Einde inhoudsopgave
Uitvoeringsregeling Belastingwet BES
Artikel 6.11
Geldend
Geldend vanaf 01-01-2013
- Bronpublicatie:
21-12-2012, Stcrt. 2012, 26349 (uitgifte: 28-12-2012, regelingnummer: DB2012-475M)
- Inwerkingtreding
01-01-2013
- Bronpublicatie inwerkingtreding:
21-12-2012, Stcrt. 2012, 26349 (uitgifte: 28-12-2012, regelingnummer: DB2012-475M)
- Vakgebied(en)
Belastingen van lagere overheden (V)
Belastingrecht algemeen (V)
1.
Het verzoek, bedoeld in artikel 6.20, eerste lid, onderdeel a, van de wet, wordt ingewilligd indien de producent:
- a.
een bewijs van inschrijving heeft overgelegd van de Kamer van Koophandel en Nijverheid;
- b.
een door hem ondertekende verklaring heeft overgelegd waarin hij aangeeft dat de met vrijstelling in te voeren goederen uitsluitend in het kader van zijn onderneming te gebruiken grond- en hulpstoffen en halffabricaten betreffen;
- c.
een bedrijfsadministratie voert waarin de volgens de inspecteur benodigde gegevens overzichtelijk zijn opgenomen; en
- d.
bij de invoer facturen, vracht- en ladingspapieren en dergelijke bescheiden overlegt, waaruit blijkt dat de grond- en hulpstoffen en halffabricaten voor hem zijn bestemd en onder de vrijstellingsregeling vallen.
2.
De producent is verplicht op de bescheiden, bedoeld in onderdeel d van het eerste lid, de datum en het nummer te vermelden van de beschikking van de inspecteur waarbij hij voor de toepassing van de vrijstelling is aangewezen.
3.
Van de met de in artikel 6.20, eerste lid, onderdeel a, van de wet, bedoelde vrijstelling ingevoerde goederen moet de producent:
- a.
apart aantekening houden;
- b.
de invoerbewijzen, waaruit de toepassing van de vrijstelling blijkt op overzichtelijk wijze bij de boekhouding bewaren; en
- c.

■ **Vragen en opdrachten**:
• a. Geef uit het artikel letterlijk het stuk van "een bedrijfsadministratie voert" tot en met "vrijstelling is aangewezen.".
• b. Klopt elk van deze beweringen volgens het artikel? Antwoord per bewering met ja of nee en citeer de woorden uit het artikel die de doorslag geven.
(i) De producent moet een bewijs van inschrijving van de Kamer van Koophandel en Nijverheid overleggen.
(ii) Artikel 6.11 geldt vanaf 01-01-2012.
(iii) De producent moet op de bescheiden de datum en het nummer van de beschikking van de inspecteur vermelden.
• c. Schrijf het artikel verder vanaf het punt waar het ophoudt.

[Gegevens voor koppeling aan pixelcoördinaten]
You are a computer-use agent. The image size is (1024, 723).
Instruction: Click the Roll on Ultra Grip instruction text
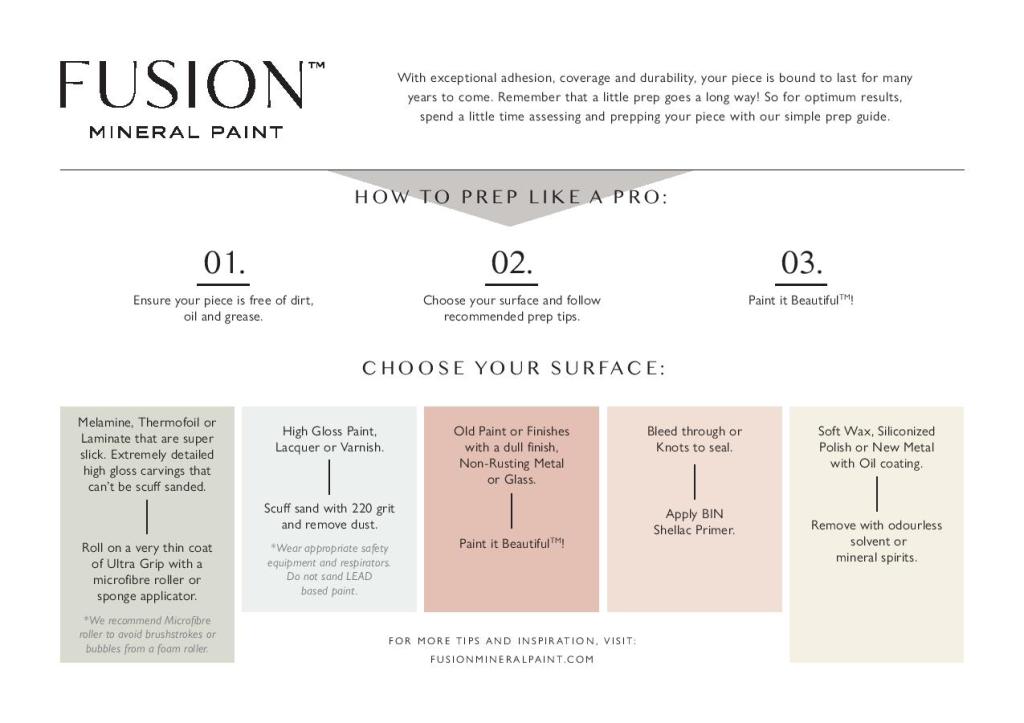point(147,572)
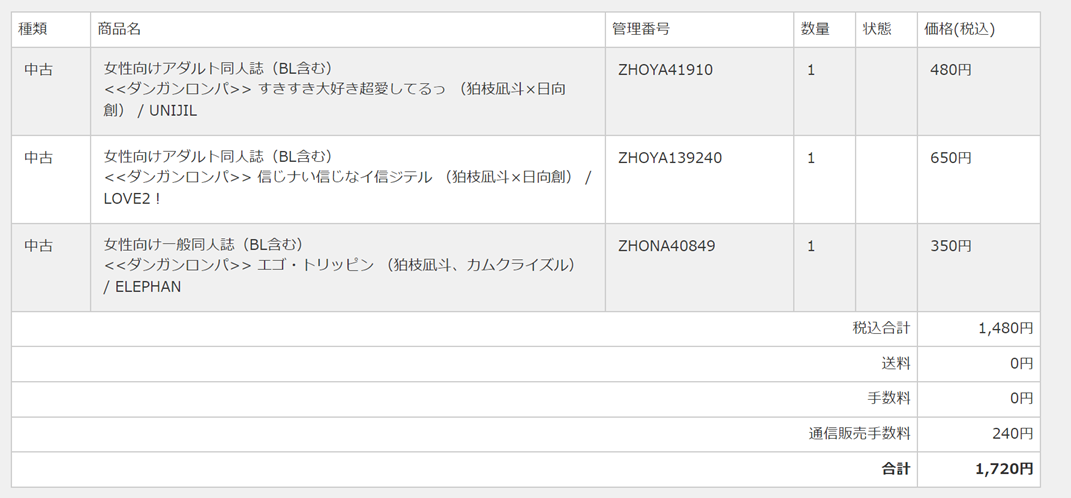1071x498 pixels.
Task: Click management number ZHONA40849
Action: (666, 246)
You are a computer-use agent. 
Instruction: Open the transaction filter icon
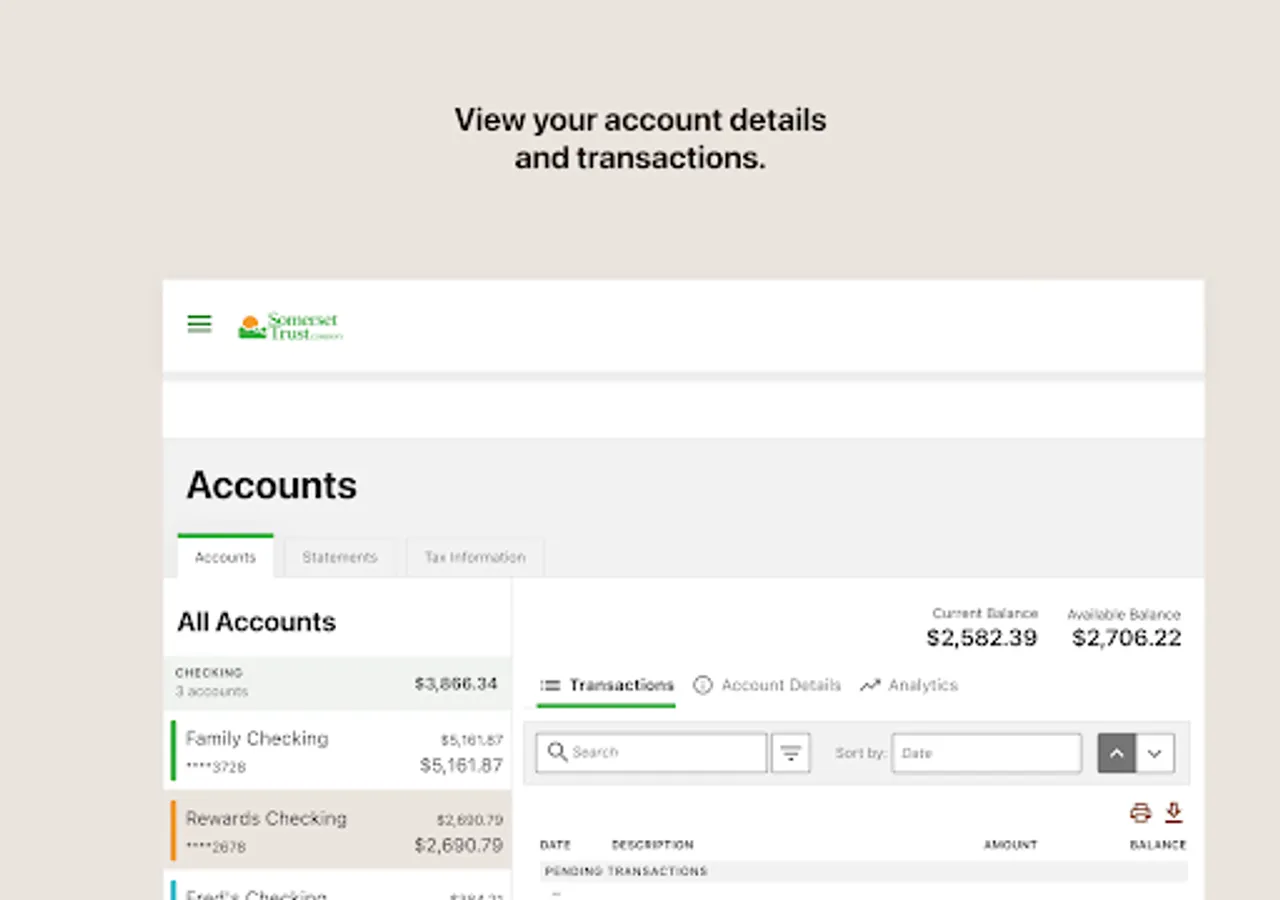790,753

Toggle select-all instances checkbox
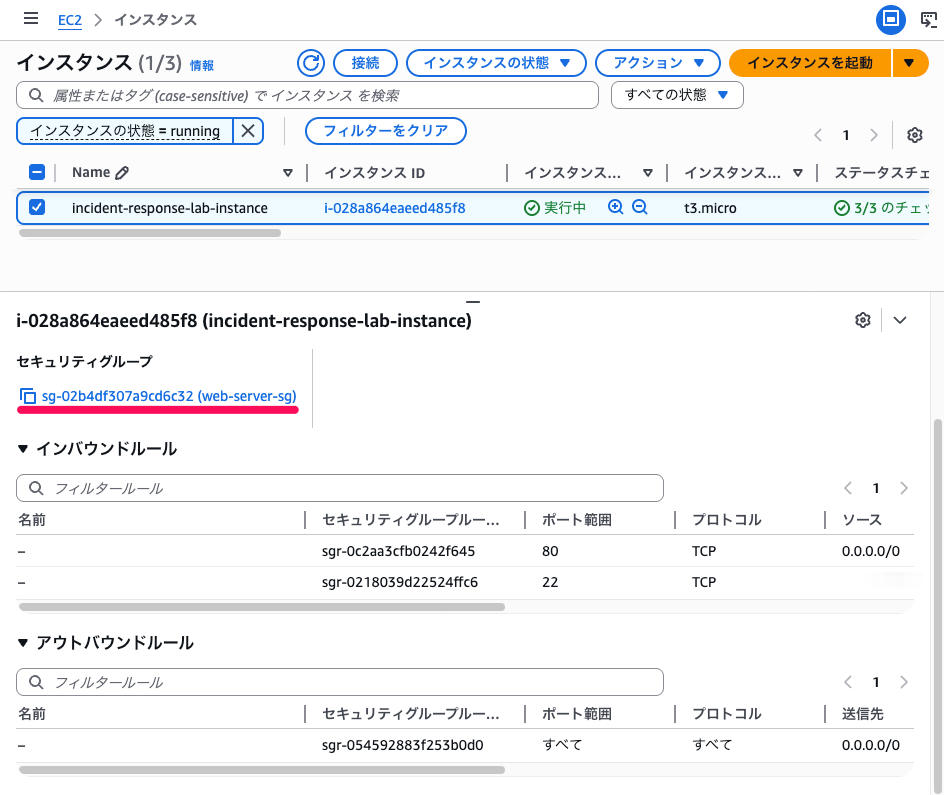click(37, 173)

■ **Antwoorden per opdracht**:
• a.
een bedrijfsadministratie voert waarin de volgens de inspecteur benodigde gegevens overzichtelijk zijn opgenomen; en
- d.
bij de invoer facturen, vracht- en ladingspapieren en dergelijke bescheiden overlegt, waaruit blijkt dat de grond- en hulpstoffen en halffabricaten voor hem zijn bestemd en onder de vrijstellingsregeling vallen.
2.
De producent is verplicht op de bescheiden, bedoeld in onderdeel d van het eerste lid, de datum en het nummer te vermelden van de beschikking van de inspecteur waarbij hij voor de toepassing van de vrijstelling is aangewezen.

• b.
(i) Ja: "een bewijs van inschrijving heeft overgelegd van de Kamer van Koophandel en Nijverheid"
(ii) Nee: "Geldend vanaf 01-01-2013"
(iii) Ja: "de datum en het nummer te vermelden van de beschikking van de inspecteur"

• c.
op verzoek van de inspecteur de invoerbewijzen ter inzage geven.
4.
Indien bij de invoer van grond- en hulpstoffen en halffabricaten door een voor de toepassing van de in het tweede lid bedoelde vrijstelling aangewezen producent twijfel bestaat over de aanwending van die goederen door de producent in het kader van zijn onderneming, kan de vrijstelling voor de invoer van die goederen worden geweigerd.
5.
De vrijstelling is nog niet definitief verleend zolang en voor zover de goederen nog niet zijn aangewend voor belaste verkopen. De initiële vrijstelling wordt omgezet in verschuldigde belasting ter zake van invoer voor zover de goederen niet binnen vijf jaar na de invoer zijn aangewend voor belaste verkopen. Dit geldt eveneens voor zover de goederen anders worden aangewend dan voor de vrijstelling is vereist. Alsdan is de belasting verschuldigd op het moment van die andere aanwending, of, indien dat moment niet kan worden aangeduid, op het moment waarop de vrijstelling van toepassing werd.
6.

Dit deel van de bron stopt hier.